The National Space Academy has been working with PPG, a global manufacturer of paints, coatings, and speciality materials, to inspire young people to pursue STEM and space-sector careers through a series of chemistry masterclasses.

To celebrate the programme, which started last year, the National Space Centre is hosting two local schools for four masterclasses on the 26th of October. Children from Sandfield Close Primary School and Soar Valley College will be conducting experiments and learning about the key role colour plays in space exploration in the National Space Academy teaching laboratory at the centre.

Aimed at school years six to nine, the PPG-sponsored National Space Academy masterclasses have been designed to give students a unique look at colour and material in the context of space. The new masterclasses have been delivered to over 1000 students at 16 schools across the UK so far.

PPG have provided funding to make bursaries of £300 available towards the cost of running these masterclasses in schools: they are run as one-day events with up to three sessions for different classes. This funding is still available but will run out in December, so any schools interested are advised to make a booking soon.

The masterclasses will feature a number of practical experiments to help students understand why certain colours are used most frequently in space projects, and be able to answer questions like: ‘Why are NASA’s rockets painted white?”. Through the link with PPG, pupils will get the opportunity to make their own paints and test them to see how different colours absorb heat radiation.

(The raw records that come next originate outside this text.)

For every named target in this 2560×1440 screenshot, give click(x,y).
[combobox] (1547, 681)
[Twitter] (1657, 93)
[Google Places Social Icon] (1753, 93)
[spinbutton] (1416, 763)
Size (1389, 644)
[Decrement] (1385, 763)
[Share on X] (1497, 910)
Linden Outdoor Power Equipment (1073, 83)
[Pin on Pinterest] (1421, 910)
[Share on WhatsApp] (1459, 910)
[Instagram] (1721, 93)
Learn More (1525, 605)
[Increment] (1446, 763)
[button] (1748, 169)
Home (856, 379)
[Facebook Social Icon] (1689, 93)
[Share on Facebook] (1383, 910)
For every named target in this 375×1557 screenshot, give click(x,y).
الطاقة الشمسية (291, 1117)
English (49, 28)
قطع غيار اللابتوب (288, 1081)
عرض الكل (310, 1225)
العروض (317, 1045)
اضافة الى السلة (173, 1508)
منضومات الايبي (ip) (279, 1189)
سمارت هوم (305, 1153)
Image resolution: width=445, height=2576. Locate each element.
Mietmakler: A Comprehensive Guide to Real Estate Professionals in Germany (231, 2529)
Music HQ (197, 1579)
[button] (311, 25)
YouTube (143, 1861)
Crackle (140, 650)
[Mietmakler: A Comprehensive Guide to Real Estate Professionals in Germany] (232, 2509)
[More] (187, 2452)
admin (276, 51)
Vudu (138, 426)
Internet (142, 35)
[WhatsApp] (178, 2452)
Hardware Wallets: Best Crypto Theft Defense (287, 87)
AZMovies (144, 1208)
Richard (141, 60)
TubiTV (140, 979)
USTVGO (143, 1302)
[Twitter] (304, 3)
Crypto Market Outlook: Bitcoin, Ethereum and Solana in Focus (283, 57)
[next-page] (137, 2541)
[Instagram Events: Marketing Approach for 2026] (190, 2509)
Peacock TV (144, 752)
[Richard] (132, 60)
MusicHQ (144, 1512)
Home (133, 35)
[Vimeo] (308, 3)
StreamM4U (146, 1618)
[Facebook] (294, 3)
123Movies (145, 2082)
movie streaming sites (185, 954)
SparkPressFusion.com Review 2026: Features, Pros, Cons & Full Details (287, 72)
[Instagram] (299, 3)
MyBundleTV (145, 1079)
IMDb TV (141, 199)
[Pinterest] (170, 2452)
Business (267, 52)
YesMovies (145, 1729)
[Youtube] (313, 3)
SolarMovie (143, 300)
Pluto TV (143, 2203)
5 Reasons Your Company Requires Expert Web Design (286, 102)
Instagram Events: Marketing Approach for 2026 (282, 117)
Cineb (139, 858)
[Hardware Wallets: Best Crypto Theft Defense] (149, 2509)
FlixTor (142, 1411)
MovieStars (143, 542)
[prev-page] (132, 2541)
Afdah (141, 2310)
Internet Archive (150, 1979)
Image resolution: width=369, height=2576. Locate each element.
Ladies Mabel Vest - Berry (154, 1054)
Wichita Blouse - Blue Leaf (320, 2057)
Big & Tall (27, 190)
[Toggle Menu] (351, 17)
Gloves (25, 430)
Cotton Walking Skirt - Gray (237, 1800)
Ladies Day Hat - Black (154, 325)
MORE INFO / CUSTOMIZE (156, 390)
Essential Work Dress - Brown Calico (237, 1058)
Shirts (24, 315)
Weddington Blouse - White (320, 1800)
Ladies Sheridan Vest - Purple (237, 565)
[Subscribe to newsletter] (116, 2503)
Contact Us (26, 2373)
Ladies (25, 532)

Paul Dowie, HR Director at PPG, said: “Engaging children in STEM subjects at an early age is essential to building a skilled workforce in years to come. But this isn’t just down to educators, businesses can also do their part in making students more aware of the opportunities available to those who pursue STEM-based learning.

“Teaming up with the National Space Academy to create these chemistry masterclasses means we can bring to life the scientific principles students study in school and textbooks through practical, exciting demonstrations within the context of something as stimulating as space travel.”

Andy McMurray, Head of Teaching and Learning at the National Space Academy, added: “It’s incredible how much of UK industry is involved in the space sector so we want to raise awareness of the diversity of these opportunities for all young people. Partnering with a leading brand like PPG provides great commercial context to the science we are teaching and shows pupils how chemistry works outside the classroom.”